To open long positions on GBP/USD you need:

Pound buyers used good data on the service sector yesterday and immediately picked up two levels 1.3108 and 1.3154. At the moment, while trading is above resistance at 1.3154, demand for the pound will continue. The formation of a false breakout in this range in the first half of the day will be an additional signal for opening long positions, the aim of which will be the highs 1.3212 and 1.3282, where I recommend taking profits. Important fundamental statistics for the UK are not expected to be released today, therefore, with the scenario of pulling down GBP/USD to the level of 1.3154, it is best to return to long positions only after updating the low of 1.3108, or buy the pound immediately for a rebound from 1.3064.

To open short positions on GBP/USD you need:

Sellers will try their best to push the pair below support at 1.3154, since the pound's direction depends on it.
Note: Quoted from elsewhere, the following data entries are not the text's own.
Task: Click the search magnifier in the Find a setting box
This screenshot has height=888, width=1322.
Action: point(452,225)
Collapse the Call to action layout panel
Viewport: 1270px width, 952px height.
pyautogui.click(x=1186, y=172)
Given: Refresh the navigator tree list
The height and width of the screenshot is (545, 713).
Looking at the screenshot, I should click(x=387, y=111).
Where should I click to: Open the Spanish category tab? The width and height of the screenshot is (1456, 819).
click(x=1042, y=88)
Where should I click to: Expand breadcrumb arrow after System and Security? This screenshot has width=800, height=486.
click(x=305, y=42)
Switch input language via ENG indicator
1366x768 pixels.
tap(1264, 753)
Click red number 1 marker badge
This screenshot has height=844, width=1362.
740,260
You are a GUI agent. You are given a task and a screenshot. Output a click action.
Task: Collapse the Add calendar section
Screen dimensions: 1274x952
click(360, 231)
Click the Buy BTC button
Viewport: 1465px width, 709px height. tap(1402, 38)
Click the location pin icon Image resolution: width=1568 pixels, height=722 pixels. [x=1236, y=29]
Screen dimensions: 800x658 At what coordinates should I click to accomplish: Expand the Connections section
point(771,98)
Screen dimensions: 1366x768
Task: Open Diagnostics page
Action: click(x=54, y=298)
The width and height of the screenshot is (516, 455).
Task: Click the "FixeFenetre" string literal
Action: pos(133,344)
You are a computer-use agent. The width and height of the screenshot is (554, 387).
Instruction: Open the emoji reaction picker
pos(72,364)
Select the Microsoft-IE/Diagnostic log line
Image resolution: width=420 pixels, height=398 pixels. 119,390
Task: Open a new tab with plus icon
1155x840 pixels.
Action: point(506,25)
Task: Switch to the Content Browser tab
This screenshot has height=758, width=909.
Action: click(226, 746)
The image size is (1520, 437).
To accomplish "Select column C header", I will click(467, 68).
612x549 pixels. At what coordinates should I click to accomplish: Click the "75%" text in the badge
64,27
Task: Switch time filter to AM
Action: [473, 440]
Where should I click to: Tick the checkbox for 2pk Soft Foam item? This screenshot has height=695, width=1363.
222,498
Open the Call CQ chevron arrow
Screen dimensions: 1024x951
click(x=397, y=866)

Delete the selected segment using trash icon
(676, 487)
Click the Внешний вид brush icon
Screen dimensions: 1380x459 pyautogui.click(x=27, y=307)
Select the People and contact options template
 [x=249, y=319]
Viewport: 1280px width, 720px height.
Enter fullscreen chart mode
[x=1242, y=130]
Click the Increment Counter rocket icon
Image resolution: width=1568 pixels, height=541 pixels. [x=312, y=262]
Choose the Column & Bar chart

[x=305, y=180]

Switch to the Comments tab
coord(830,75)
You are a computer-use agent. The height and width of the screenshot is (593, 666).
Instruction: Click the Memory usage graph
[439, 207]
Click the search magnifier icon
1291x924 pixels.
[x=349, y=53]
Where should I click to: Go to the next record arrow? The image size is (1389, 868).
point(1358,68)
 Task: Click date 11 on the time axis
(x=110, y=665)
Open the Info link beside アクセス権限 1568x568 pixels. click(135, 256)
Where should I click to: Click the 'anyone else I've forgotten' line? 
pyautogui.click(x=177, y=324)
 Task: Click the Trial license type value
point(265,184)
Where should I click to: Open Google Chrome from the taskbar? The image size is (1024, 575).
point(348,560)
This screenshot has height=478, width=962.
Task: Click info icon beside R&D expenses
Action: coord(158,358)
Consolidating below this range will help the bears break through the moving averages and regain market position, which will lead to updating lows 1.3108 and 1.3064, where I recommend taking profits, as this range will be actively protected by buyers. If the growth of the pound continues in the morning, then with the opening of short positions it is better not to rush. The first optimal level will be a high of 1.3212, where the formation of a false breakout will be a sell signal. Immediately on the rebound, I recommend selling GBP/USD only from the area of 1.3282, which is a high of December 31, 2019.

Signals of indicators:

Moving averages

Trading is slightly above 30 and 50 moving averages, which indicates a shaky advantage for pound buyers.

Bollinger bands

In the event of a decline, the pound will be supported by the lower boundary of the indicator at 1.3105. A break of the upper boundary at 1.3212 will lead to a larger upward trend of the pair.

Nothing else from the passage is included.